While the talk universe is often known for its passionate ideological arguments between left and right, there are times—albeit rare—when both sides actually find themselves in agreement.   

Last week former CIA director Tenet—on a media tour to promote his new book—tried to distance himself from the decision to go to war in Iraq while claiming he was being made a scapegoat for the unpopular policy. 

That managed to anger conservatives who resented his criticism of the White House and were suspicious about his motives. “For him to be the guy that’s out there doing the second-guessing is as ridiculous and absurd a situation as you can imagine,” declared conservative radio host Mark Belling, subbing for Limbaugh on April 30.  “This guy was wrong all along.” 

It also managed to anger liberals who wonder why Tenet wasn’t raising doubts about the war when he was in a position of power in the administration. 

“How many are paying attention to the whore tour?” asked liberal radio host Ed Schultz on his May 1 show. “That’s we are now calling the George Tenet book tour…He sold his soul on a book tour.”  

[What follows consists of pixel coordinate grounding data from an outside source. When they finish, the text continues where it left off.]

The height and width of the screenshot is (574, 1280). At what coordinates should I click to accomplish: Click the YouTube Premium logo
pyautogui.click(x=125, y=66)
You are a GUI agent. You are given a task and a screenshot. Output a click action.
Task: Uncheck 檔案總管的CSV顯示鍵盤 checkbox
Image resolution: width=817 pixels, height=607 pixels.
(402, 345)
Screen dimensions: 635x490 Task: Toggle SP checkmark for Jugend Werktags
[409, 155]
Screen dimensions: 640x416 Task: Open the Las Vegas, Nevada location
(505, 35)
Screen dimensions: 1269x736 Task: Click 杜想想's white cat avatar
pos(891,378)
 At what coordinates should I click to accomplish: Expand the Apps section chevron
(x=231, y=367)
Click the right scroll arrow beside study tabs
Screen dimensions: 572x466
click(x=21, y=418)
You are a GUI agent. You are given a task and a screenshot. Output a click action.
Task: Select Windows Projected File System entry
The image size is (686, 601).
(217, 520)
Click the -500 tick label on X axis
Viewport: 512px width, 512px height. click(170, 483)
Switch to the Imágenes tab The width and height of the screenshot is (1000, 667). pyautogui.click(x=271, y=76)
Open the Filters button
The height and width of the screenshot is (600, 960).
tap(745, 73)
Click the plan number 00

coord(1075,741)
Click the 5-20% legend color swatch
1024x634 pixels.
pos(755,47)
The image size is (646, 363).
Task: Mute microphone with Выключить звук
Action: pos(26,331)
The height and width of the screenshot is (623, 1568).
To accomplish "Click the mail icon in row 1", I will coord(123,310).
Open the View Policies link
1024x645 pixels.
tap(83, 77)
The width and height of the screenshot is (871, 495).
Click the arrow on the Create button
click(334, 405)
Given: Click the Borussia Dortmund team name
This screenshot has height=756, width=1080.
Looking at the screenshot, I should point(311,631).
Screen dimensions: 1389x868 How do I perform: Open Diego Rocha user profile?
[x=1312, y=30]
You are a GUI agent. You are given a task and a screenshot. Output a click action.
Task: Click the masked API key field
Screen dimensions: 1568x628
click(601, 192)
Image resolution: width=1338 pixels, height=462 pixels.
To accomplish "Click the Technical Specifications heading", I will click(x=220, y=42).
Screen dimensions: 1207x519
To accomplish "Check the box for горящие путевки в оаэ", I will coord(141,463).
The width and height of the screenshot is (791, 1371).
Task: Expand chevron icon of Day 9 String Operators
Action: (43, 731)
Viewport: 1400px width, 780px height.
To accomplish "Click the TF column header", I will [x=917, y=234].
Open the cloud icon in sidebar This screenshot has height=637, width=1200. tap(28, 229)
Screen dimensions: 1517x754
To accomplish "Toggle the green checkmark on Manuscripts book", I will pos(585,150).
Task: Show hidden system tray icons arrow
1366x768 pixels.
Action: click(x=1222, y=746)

It’s a rare public figure that can bring America’s fractious talk hosts to agreement, but as correspondent Kelli Arena noted in a report on Dobbs’s April 30 show: “George Tenet is finding out it’s not easy to rewrite your own legacy.”  

Mark Jurkowitz of PEJ

Top Ten Stories in the Talk Show Index

1. 2008 Campaign – 28%
2. Iraq Policy Debate – 20%
3. George Tenet Book – 13%
4. Immigration – 6%
5. DC Escort Scandal – 4%
6. Events in Iraq – 1%
7. Fidel Castro's Health – 1%
8. Tony Snow's Health – 1%
9. LA Police Actions at Immigration Rally – 1%
10. Iran – 1%

Top Ten Stories in the broader News Coverage Index

1. 2008 Campaign – 13%
2. Iraq Policy Debate – 12%
3. Events in Iraq – 7%
4. George Tenet Book – 5%
5. Immigration – 5%
6. Condoleeza Rice Trip – 4%
7. DC Escort Scandal – 2%
8. Queen Elizabeth Visits the US – 2%
9. Murdoch Bids for Dow Jones – 2%
10. Israel/Lebanon Conflict – 2%

Click here to read the methodology behind the Talk Show Index.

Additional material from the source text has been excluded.